(Entries for locating text and elements)
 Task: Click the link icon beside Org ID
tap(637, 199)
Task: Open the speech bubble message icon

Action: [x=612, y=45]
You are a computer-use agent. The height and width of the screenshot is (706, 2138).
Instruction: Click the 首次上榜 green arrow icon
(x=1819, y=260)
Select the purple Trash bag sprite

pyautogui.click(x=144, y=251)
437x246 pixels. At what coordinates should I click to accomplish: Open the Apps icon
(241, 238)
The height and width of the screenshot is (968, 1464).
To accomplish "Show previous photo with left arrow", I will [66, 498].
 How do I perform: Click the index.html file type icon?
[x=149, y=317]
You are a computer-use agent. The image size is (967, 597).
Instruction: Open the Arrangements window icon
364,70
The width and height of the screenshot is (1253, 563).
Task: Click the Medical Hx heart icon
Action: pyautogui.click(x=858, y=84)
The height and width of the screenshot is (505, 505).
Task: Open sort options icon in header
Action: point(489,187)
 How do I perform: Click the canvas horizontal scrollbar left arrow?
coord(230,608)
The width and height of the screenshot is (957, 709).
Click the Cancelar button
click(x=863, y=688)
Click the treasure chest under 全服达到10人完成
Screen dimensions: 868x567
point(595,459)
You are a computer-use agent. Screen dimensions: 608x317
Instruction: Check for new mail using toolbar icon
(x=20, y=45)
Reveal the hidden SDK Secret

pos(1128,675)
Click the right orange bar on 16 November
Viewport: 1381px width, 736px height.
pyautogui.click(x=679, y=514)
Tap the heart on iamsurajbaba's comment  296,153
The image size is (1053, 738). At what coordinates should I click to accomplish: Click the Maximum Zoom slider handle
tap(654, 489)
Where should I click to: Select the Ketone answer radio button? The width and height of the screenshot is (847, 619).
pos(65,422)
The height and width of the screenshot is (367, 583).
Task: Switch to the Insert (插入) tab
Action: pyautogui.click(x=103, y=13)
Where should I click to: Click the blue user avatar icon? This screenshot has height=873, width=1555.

• OBJECTIVE: Return all of the entries above line for line, without changing a single character.

• PROBLEM SOLUTION:
 Task: Click the link icon beside Org ID
tap(637, 199)
Task: Open the speech bubble message icon

Action: [x=612, y=45]
You are a computer-use agent. The height and width of the screenshot is (706, 2138).
Instruction: Click the 首次上榜 green arrow icon
(x=1819, y=260)
Select the purple Trash bag sprite

pyautogui.click(x=144, y=251)
437x246 pixels. At what coordinates should I click to accomplish: Open the Apps icon
(241, 238)
The height and width of the screenshot is (968, 1464).
To accomplish "Show previous photo with left arrow", I will [66, 498].
 How do I perform: Click the index.html file type icon?
[x=149, y=317]
You are a computer-use agent. The image size is (967, 597).
Instruction: Open the Arrangements window icon
364,70
The width and height of the screenshot is (1253, 563).
Task: Click the Medical Hx heart icon
Action: pyautogui.click(x=858, y=84)
The height and width of the screenshot is (505, 505).
Task: Open sort options icon in header
Action: point(489,187)
 How do I perform: Click the canvas horizontal scrollbar left arrow?
coord(230,608)
The width and height of the screenshot is (957, 709).
Click the Cancelar button
click(x=863, y=688)
Click the treasure chest under 全服达到10人完成
Screen dimensions: 868x567
point(595,459)
You are a computer-use agent. Screen dimensions: 608x317
Instruction: Check for new mail using toolbar icon
(x=20, y=45)
Reveal the hidden SDK Secret

pos(1128,675)
Click the right orange bar on 16 November
Viewport: 1381px width, 736px height.
pyautogui.click(x=679, y=514)
Tap the heart on iamsurajbaba's comment  296,153
The image size is (1053, 738). At what coordinates should I click to accomplish: Click the Maximum Zoom slider handle
tap(654, 489)
Where should I click to: Select the Ketone answer radio button? The width and height of the screenshot is (847, 619).
pos(65,422)
The height and width of the screenshot is (367, 583).
Task: Switch to the Insert (插入) tab
Action: pyautogui.click(x=103, y=13)
Where should I click to: Click the blue user avatar icon? This screenshot has height=873, width=1555.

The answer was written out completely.